We found that the operators were able to perform a blind scan of the ONSD with over 90% of passes over the ocular phantom capturing a clear frame of the ONS for a majority of the POCUS devices. Significantly less passes (52%) were successful using the Sonivate SonicEye. This demonstrates a trade-off; the smaller transducer size allows for better maneuverability around the eye, but the relatively small field of view results in the ONS occasionally moving out of frame during the blind scan. This suggests that smaller transducer widths may necessitate some sort of feedback to the user for guidance.

We next investigated whether the noted differences in image quality metrics may result in differences in manual ONSD measurement. We collected the video from the unskilled operators and had a single annotator measure the ONSD in random order. The results show that the Clarius L7HD video resulted in a significantly more accurate ONSD measure, though the effect seems inconsistent with the largest ONS head phantom. The below background dips in PSF curves (see Fig. 21) suggest that the Clarius L7HD has edge-enhancing post-processing, which may lead to more pronounced boundaries of the ONS (especially at smaller diameters).

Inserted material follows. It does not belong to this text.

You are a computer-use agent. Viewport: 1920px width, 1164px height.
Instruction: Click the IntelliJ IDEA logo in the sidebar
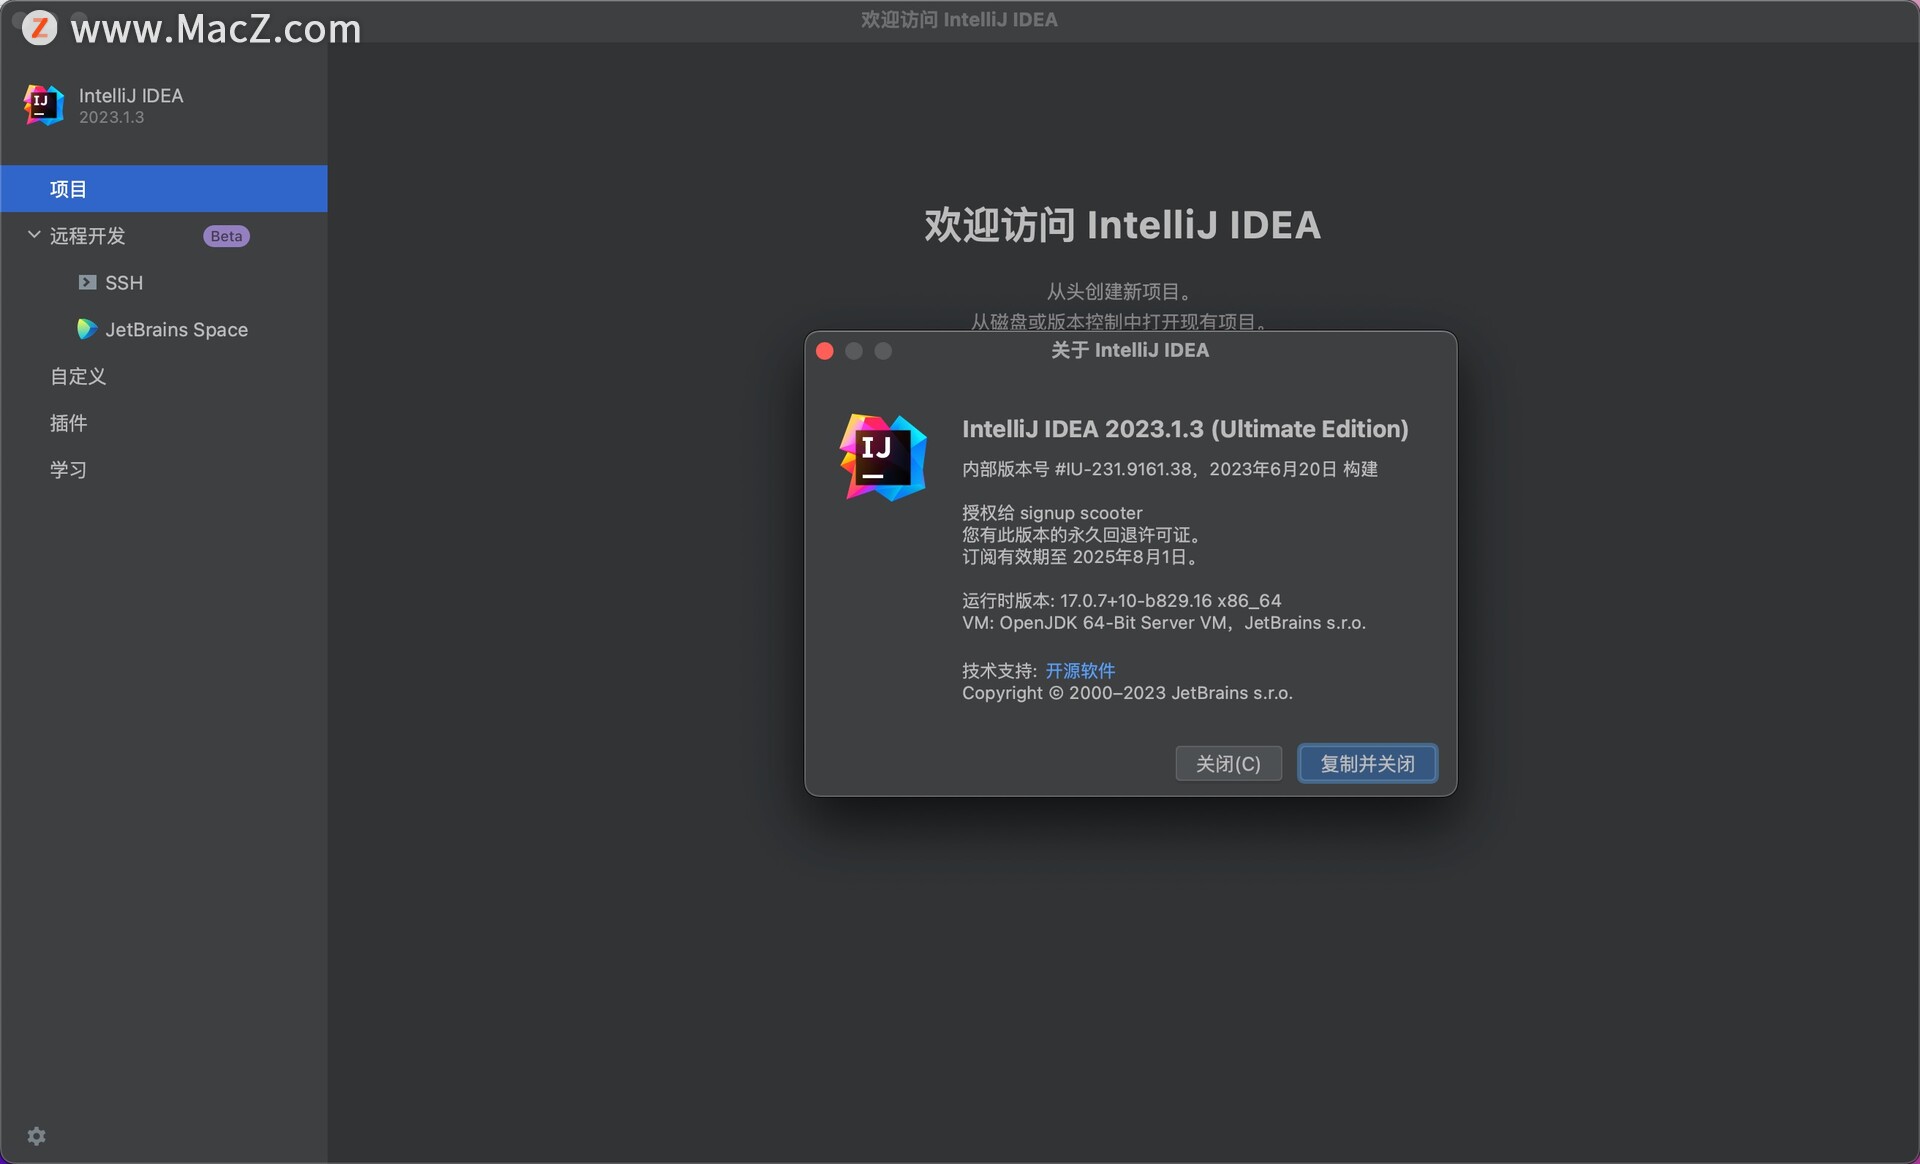click(42, 105)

These differences suggest device model may be a contributing factor to inconsistency of ONSD threshold [4].

We note that there are limitations to the operator study. The ocular phantoms used do not capture some of the confounding issues with the human ONS, such as blooming artifacts, ON tortuosity due to Bell’s phenomenon, or patient movement [1]. The definition of a “successful pass” used here (the horizontal span of the ocular phantom’s ONS being within a video frame) does not mean that the operator captured a single video frame that would meet clinical guidelines such as the CLOSED protocol [1]. However, it is likely that an AI system that evaluates an entire sequence of video would not require as stringent guidelines for an individual frame.

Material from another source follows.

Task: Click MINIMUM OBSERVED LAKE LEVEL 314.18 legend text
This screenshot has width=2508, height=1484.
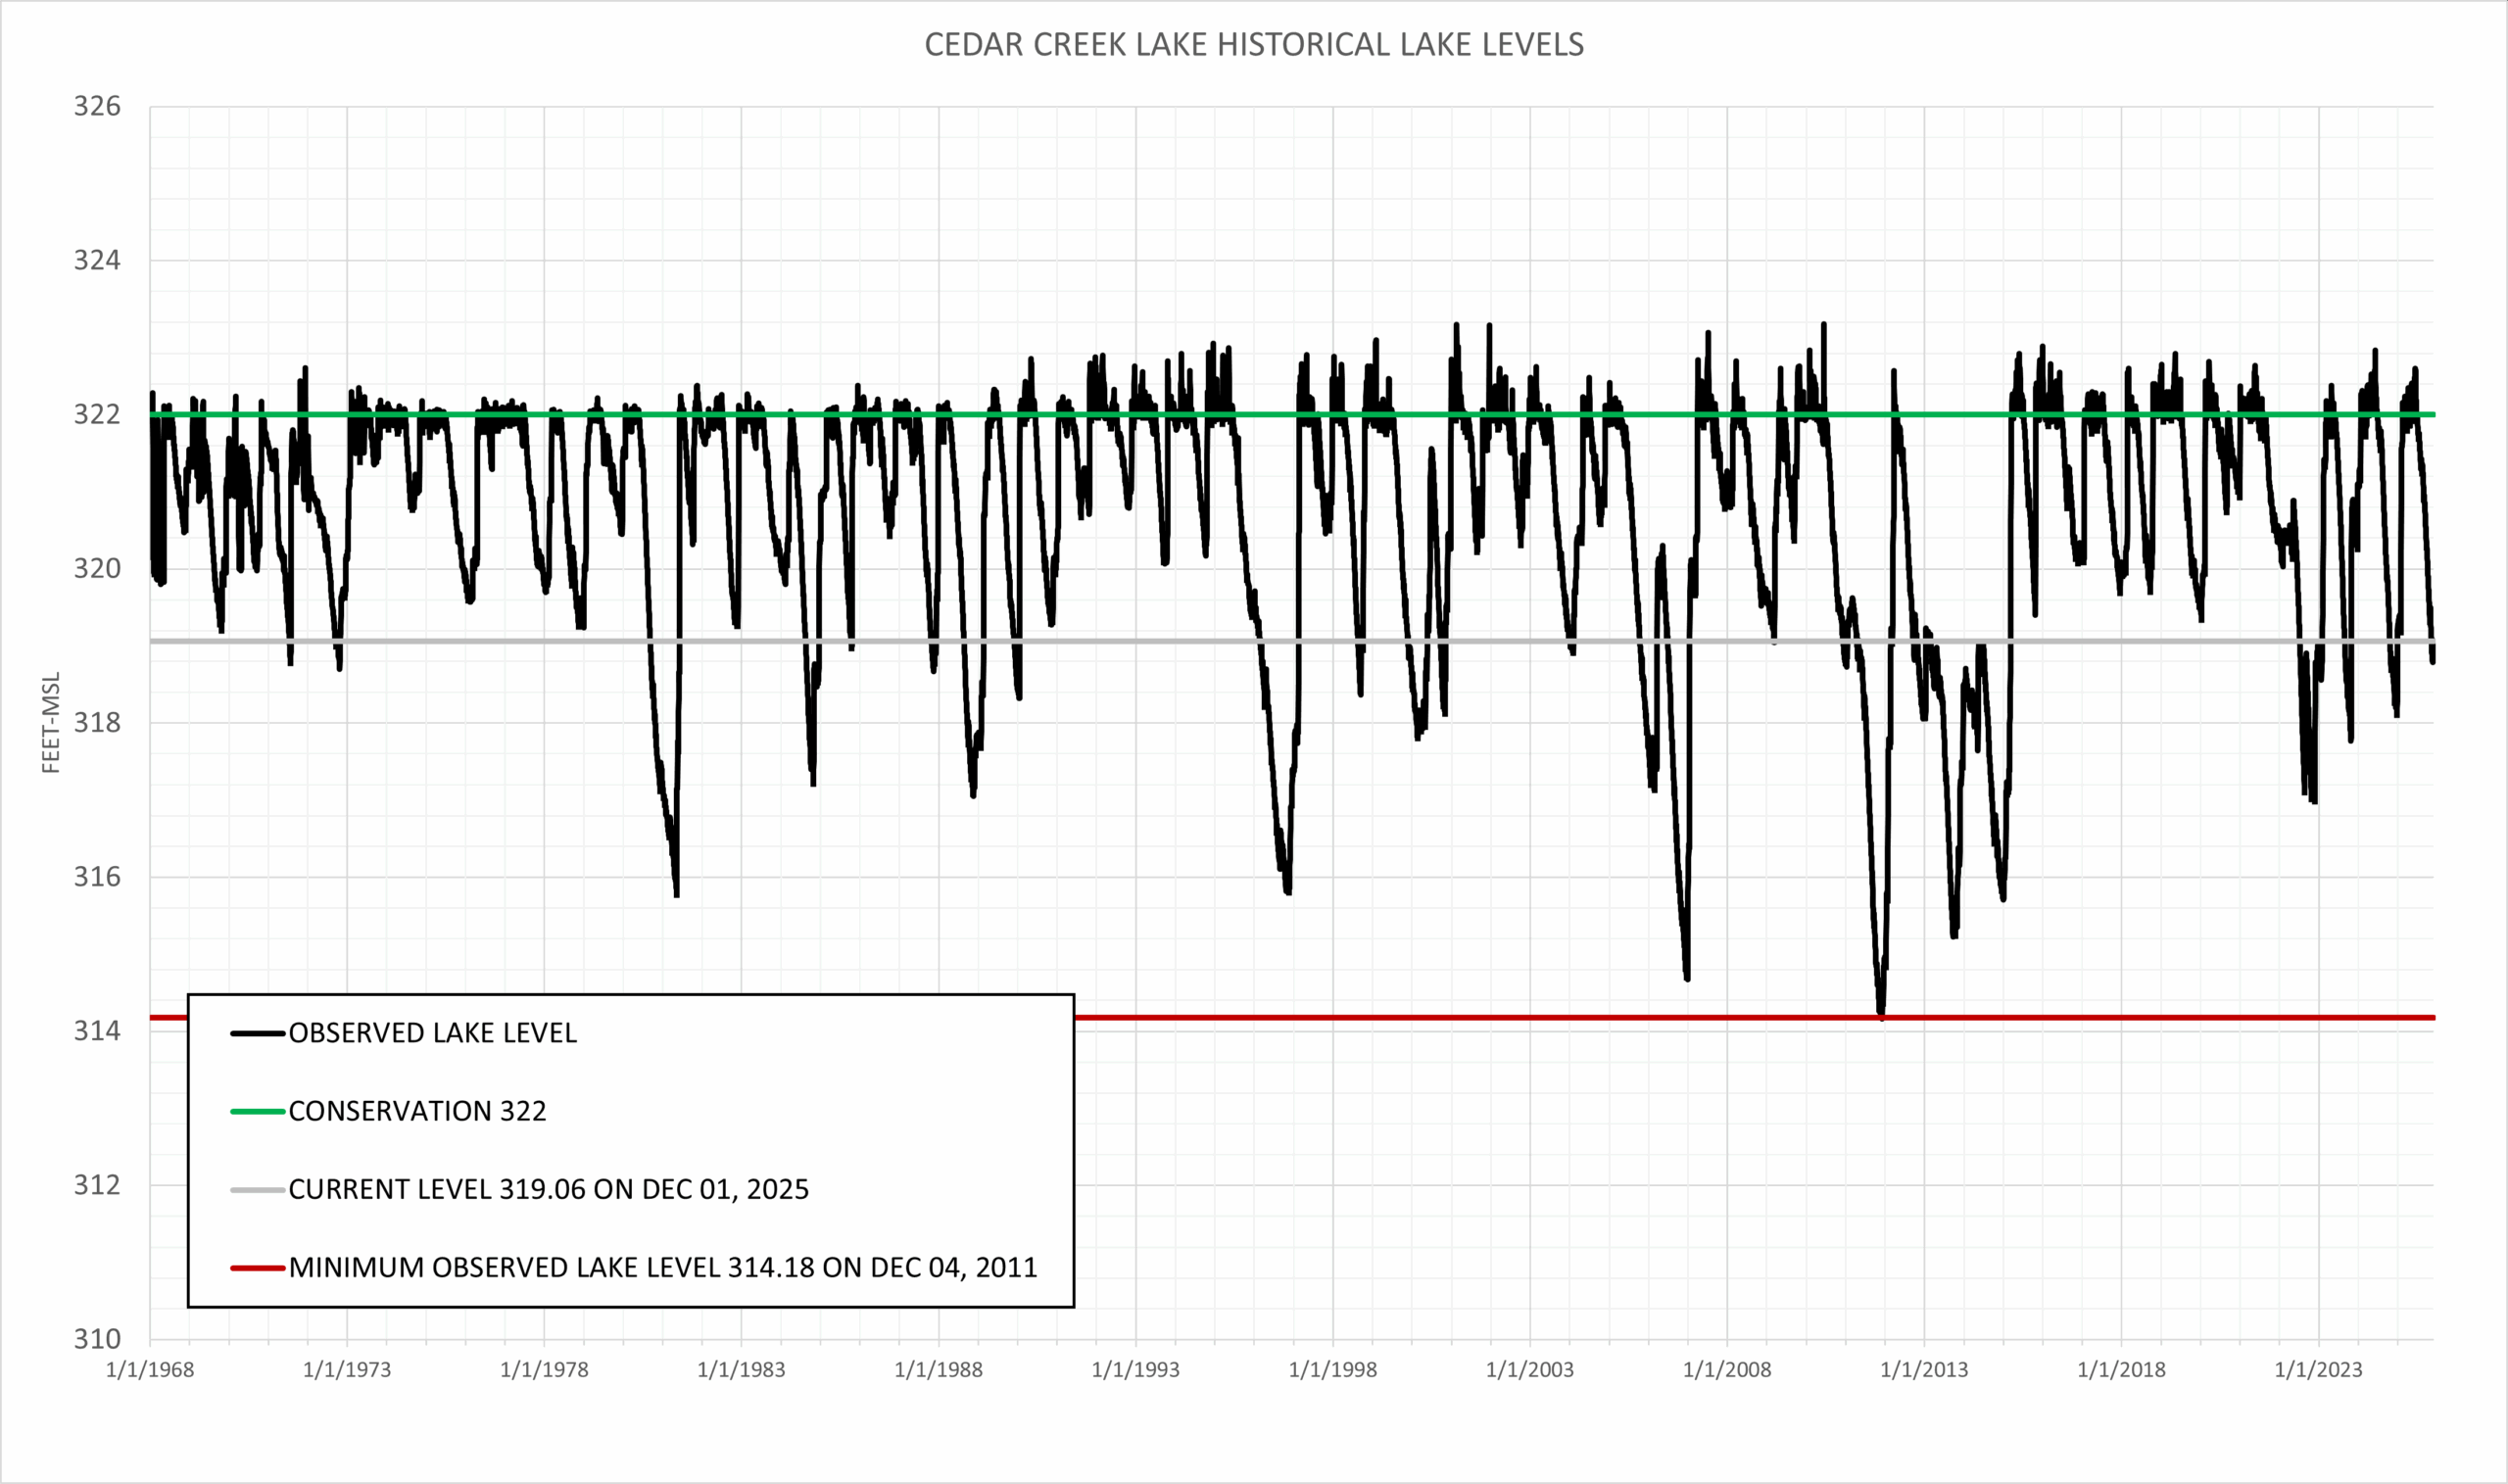Action: pyautogui.click(x=662, y=1268)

This study highlights the differences that exist across commercially available POCUS devices. These differences persist despite manufacturer-provided ophthalmic presets used on two devices. Most importantly, we have shown those differences can affect the ONSD measurement itself. The ocular model was accurate and uniformly created to allow repeated high fidelity POCUS assessments. The model is more simple than the human eye. Specifically, the model lacks the lamina cribrosa which is thought to cause a shadow artifact. This leads us to hypothesize that these differences may be even more apparent in human ONSD measurement. We suggest care be taken when procuring new US devices as this may affect the ONSD threshold for elevated intracranial pressure. We plan to further investigate the differences between the Clarius L7HD and Butterfly iQ in our ongoing clinical study that involves automated AI interpretation of these images (clinicaltrials.gov, NCT04515212).

Conclusions

We show a statistically significant difference in manual ONSD measure between two POCUS devices with manufacturer-provided ophthalmic presets. We summarize differences in image quality between five POCUS devices across three measures in a calibration phantom analysis. Finally, we show that operators with no previous US experience were able to capture the ONS in frame, without viewing B-mode, during a head phantom study. This result suggests that future automated ONSD AI systems may allow first responders without ultrasound expertise to make the measure, a capability that would facilitate rapid evacuation and improved survival from ICP. An ongoing human study (clinicaltrials.gov, NCT04515212) will investigate the differences between the FDA-approved ophthalmic POCUS devices in manual ONSD measurement and those from an automated AI system.